I've got into the habit of listening to albums on a loop continuously when writing short stories. It has to be something unobtrusive; a background noise to anchor me in the moment of writing, to enclose me like a bubble until the story is written and the spell can be broken. Different stories suit different moods and some albums I use repeatedly because I know I can write easily to them. I can usually knock out a 2,500 to 5,000 word story in one session, and during that time the CD can play three or four times. Sometimes I play it in order, sometimes on shuffle. Generally, the music weaves in and out of my head and creates an ambience for the story, whilst also cutting out distractions that I might hear beyond the blast of the music.

So, I thought I'd list some of the stories I've written and their 'soundtracks'. Whether you write or not please give these artists a listen. Needless to say, I only play music that I love.

"Burning Daylight" - this recent short story combines the life of a mayfly with a human life. Blonde Redhead are a band I frequently listen to when writing, and for this story I chose their album "Penny Sparkle". The music perfectly complemented my mood, and as I know the album well the songs segued into each other almost without me noticing. I also recommend their albums "Misery Is A Butterfly" and "23" as good writing-to-music records.

"Dirty Snow" - I wrote this story whilst listening to Kraftwerk's "Trans-Europe Express", an album I hadn't listened to before. In fact, the CD I bought secondhand was scratched but having seen the band in the news recently I wondered if I could rip it on my PC without the 'jumping' around occuring. To my surprise - although it took a while - it was successful. The monotone nature of the music perfectly suited this crime story.

"The Strangeness In Me" - On this occasion it wasn't a whole album I listened to on repeat, but one single song: "The Strangeness In Me" as performed by The Cramps. Their version is slow and melodious, and as I was using the song lyrics as part of the story (credited in my collection, "Nitrospective", where the story appeared) it made sense to keep the disc spinning for the whole three hours.

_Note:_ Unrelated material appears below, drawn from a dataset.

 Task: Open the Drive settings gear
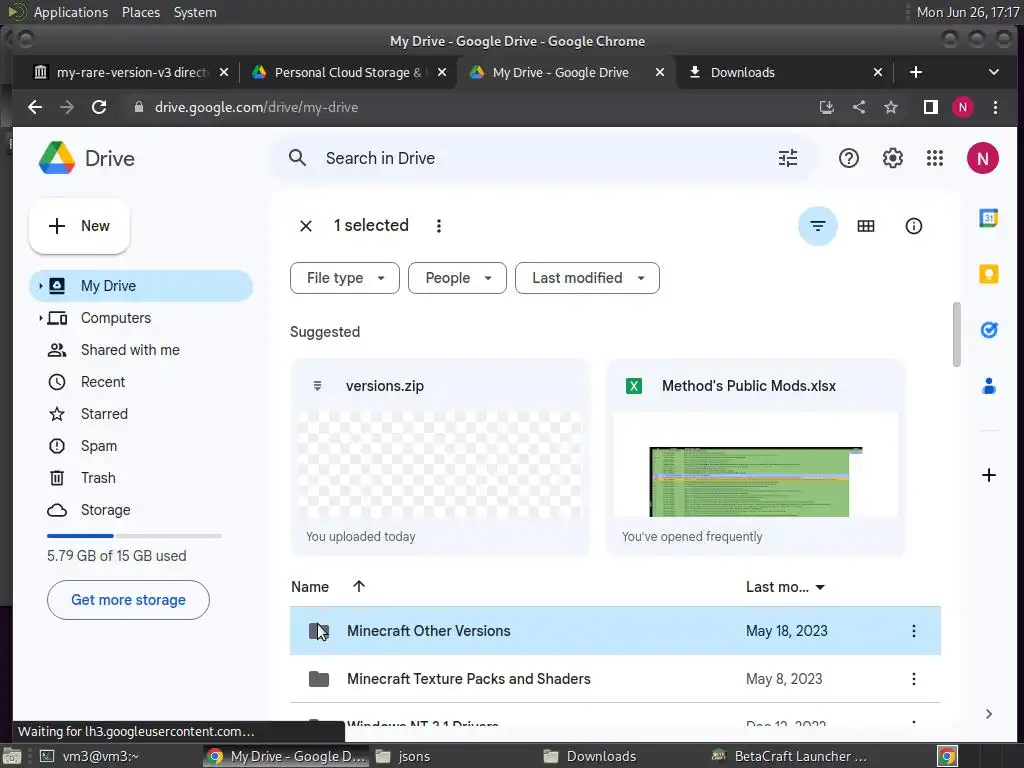pos(892,158)
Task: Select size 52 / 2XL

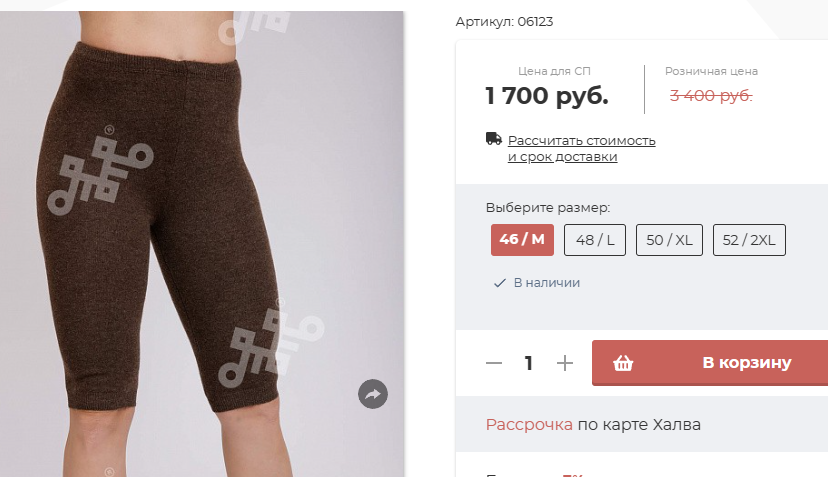Action: pyautogui.click(x=749, y=240)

"The Universe At Gun Point" - This story was written for the Classical Book of Horror Stories anthology and I've mentioned in a previous blog the gestation of the piece choosing the music of Erik Satie as its starting point. Because of this, I found some samples of his music online and listened to these as I wrote.

Other albums I play repeatedly when writing short stories include Polly Scattergood's self-titled CD, The Flaming Lips "Yoshimi Battles The Pink Robots", Radiohead's "Kid A", and the music of Coeur de Pirate and Carla Bruni.

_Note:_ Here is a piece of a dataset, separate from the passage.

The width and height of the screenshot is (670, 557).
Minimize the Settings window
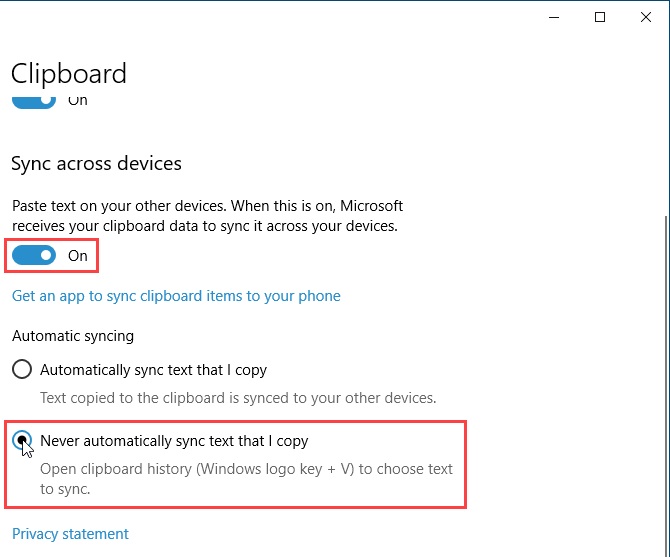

As would be clear from listening to any of these albums, the lyrics have to be almost buried in the music and the music itself cannot be too raucous which excludes most of my punk collection, although I have written to tracks by the Ramones. If you also listen to music when writing, please comment on the blog and include your choices there.


  1. Hey Andrew. Fine choices there, sir.

    For most of my work I usually have two types: Metal/Grunge for action scenes and soundtracks for non-action scenes. For the first, it's usually Metallica, Megadeth, or lately Red Fang.

    For the soundtrack stuff currently it's mostly been the Tron and Inception scores, but I also add Joe Bonamassa and PJ Harvey if they don't work.

  2. Cheers for the comment. Interesting to mix it up for different scenes - I can see how that would work. I've tried PJ Harvey before, but found her lyrics too intrusive when writing.